PROBLEM TO SOLVE ▸ Could you transcribe every record below exactly as it stands?
---------- RECORDED DATA
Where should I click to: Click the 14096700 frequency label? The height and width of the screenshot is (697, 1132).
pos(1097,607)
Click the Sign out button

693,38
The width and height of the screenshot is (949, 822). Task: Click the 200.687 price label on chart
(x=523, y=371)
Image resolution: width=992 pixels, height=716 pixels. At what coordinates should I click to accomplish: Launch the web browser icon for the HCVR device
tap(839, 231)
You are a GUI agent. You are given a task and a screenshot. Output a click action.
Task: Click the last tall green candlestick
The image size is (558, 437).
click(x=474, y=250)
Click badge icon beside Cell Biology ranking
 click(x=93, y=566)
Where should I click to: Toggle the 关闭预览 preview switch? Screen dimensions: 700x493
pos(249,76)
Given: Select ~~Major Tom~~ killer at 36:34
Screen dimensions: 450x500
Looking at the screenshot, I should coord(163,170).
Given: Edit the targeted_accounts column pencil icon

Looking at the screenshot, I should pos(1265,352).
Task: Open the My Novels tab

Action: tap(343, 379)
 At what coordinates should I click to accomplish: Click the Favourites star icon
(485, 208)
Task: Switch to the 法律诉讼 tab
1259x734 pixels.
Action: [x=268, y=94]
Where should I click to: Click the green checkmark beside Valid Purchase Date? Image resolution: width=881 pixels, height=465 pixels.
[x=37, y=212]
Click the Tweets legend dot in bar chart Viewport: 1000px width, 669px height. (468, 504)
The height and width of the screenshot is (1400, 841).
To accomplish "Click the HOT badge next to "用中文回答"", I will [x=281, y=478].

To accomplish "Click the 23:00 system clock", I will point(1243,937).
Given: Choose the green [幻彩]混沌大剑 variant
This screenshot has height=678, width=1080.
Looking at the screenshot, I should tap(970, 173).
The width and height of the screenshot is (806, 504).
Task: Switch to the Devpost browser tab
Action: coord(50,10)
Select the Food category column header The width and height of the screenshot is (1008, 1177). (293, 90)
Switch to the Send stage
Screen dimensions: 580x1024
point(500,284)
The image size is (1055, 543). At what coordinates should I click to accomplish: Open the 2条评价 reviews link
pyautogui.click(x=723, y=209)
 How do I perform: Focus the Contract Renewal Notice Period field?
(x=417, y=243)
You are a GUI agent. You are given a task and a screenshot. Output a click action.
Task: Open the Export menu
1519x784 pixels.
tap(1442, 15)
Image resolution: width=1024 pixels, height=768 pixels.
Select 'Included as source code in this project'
--------------------
COMPLETED EXERCISE ▸
Where should I click to: Click the 14096700 frequency label? The height and width of the screenshot is (697, 1132).
pos(1097,607)
Click the Sign out button

693,38
The width and height of the screenshot is (949, 822). Task: Click the 200.687 price label on chart
(x=523, y=371)
Image resolution: width=992 pixels, height=716 pixels. At what coordinates should I click to accomplish: Launch the web browser icon for the HCVR device
tap(839, 231)
You are a GUI agent. You are given a task and a screenshot. Output a click action.
Task: Click the last tall green candlestick
The image size is (558, 437).
click(x=474, y=250)
Click badge icon beside Cell Biology ranking
 click(x=93, y=566)
Where should I click to: Toggle the 关闭预览 preview switch? Screen dimensions: 700x493
pos(249,76)
Given: Select ~~Major Tom~~ killer at 36:34
Screen dimensions: 450x500
Looking at the screenshot, I should coord(163,170).
Given: Edit the targeted_accounts column pencil icon

Looking at the screenshot, I should pos(1265,352).
Task: Open the My Novels tab

Action: tap(343, 379)
 At what coordinates should I click to accomplish: Click the Favourites star icon
(485, 208)
Task: Switch to the 法律诉讼 tab
1259x734 pixels.
Action: [x=268, y=94]
Where should I click to: Click the green checkmark beside Valid Purchase Date? Image resolution: width=881 pixels, height=465 pixels.
[x=37, y=212]
Click the Tweets legend dot in bar chart Viewport: 1000px width, 669px height. (468, 504)
The height and width of the screenshot is (1400, 841).
To accomplish "Click the HOT badge next to "用中文回答"", I will [x=281, y=478].

To accomplish "Click the 23:00 system clock", I will point(1243,937).
Given: Choose the green [幻彩]混沌大剑 variant
This screenshot has height=678, width=1080.
Looking at the screenshot, I should tap(970, 173).
The width and height of the screenshot is (806, 504).
Task: Switch to the Devpost browser tab
Action: coord(50,10)
Select the Food category column header The width and height of the screenshot is (1008, 1177). (293, 90)
Switch to the Send stage
Screen dimensions: 580x1024
point(500,284)
The image size is (1055, 543). At what coordinates should I click to accomplish: Open the 2条评价 reviews link
pyautogui.click(x=723, y=209)
 How do I perform: Focus the Contract Renewal Notice Period field?
(x=417, y=243)
You are a GUI agent. You are given a task and a screenshot. Output a click action.
Task: Open the Export menu
1519x784 pixels.
tap(1442, 15)
Image resolution: width=1024 pixels, height=768 pixels.
Select 'Included as source code in this project'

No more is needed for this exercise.